私にだってため息が出るような悩みがあるんですぅ、と馬鹿にしてきたカクに木材を投げつけてやる。「怪我したらどうしてくれるんじゃ!」とかギャーピー言ってるのなんて知らない。

今日も船の修理を黙々と進める私たちは、ウォーターセブンのガレーラカンパニーの一員だ。今日もとある海賊船を修繕しているところだけど…私にはそれどころではない。


「サボってないで仕事しろッポー」
「!!!!ルッチ!」


悩みの種はこの人だ。
…今日もかっこよすぎる。

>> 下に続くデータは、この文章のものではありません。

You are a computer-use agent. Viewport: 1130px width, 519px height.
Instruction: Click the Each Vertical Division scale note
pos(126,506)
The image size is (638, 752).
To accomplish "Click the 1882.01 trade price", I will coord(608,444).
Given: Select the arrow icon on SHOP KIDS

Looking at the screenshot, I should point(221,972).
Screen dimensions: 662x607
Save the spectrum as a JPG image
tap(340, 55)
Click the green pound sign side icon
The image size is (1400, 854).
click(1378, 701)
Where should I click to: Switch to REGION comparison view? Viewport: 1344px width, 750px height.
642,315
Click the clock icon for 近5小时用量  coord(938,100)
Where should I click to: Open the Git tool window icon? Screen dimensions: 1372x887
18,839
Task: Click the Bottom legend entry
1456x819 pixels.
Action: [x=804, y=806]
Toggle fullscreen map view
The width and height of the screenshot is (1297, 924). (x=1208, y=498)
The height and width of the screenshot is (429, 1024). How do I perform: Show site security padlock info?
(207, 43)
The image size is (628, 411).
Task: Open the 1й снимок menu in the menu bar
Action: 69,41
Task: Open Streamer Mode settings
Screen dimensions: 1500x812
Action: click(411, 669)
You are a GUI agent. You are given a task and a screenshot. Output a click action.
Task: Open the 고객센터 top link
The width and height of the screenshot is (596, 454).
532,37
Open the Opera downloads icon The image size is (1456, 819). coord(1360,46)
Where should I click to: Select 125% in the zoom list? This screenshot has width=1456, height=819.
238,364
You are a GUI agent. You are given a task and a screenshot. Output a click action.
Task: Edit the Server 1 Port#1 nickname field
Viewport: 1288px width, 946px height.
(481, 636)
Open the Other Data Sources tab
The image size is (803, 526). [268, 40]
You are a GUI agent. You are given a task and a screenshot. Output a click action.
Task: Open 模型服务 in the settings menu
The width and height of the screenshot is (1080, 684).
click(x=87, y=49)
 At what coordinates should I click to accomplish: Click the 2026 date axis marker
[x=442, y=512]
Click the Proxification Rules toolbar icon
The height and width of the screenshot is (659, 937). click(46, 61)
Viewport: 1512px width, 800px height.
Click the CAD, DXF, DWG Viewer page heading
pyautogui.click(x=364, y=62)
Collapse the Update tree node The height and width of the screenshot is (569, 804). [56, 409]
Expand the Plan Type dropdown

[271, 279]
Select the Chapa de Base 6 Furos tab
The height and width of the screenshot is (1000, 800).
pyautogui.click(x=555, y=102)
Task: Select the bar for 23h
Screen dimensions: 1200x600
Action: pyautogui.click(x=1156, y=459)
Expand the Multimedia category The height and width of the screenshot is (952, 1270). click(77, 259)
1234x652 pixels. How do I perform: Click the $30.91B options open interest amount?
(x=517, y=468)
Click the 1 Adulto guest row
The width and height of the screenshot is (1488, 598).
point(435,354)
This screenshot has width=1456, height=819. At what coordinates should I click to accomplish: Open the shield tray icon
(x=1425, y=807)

(ハットリはかわいい)
黒いハットからこぼれるウェーブがかった長い髪が色っぽいし、鋭い目も撃ち抜かれそう。なんだかよくわかんない眉毛とひげすら素敵すぎる。
吸い寄せられるように両手を広げてルッチに近づこうとするが、長くて筋肉質な彼の手にさえぎられた。


「いぃい痛い痛い!!!ルッチいたい!」

「うるせェぞド変態。人のことばっか見てねェでてめぇの仕事しろ…ッポ」


ギリギリと頭を握りつぶされそうで、さすがの私も痛みに耐えられず、抱き付こうとした体を理性で引き留める。
くう…頭をやわくなでられているハットリがうらやましい…。

その様子をドン引きした目で見つめていたカクだったが、関わらん方がいいぞ、と心配で私たちを見に来た他の職人に声をかけて裏へと姿を消していった。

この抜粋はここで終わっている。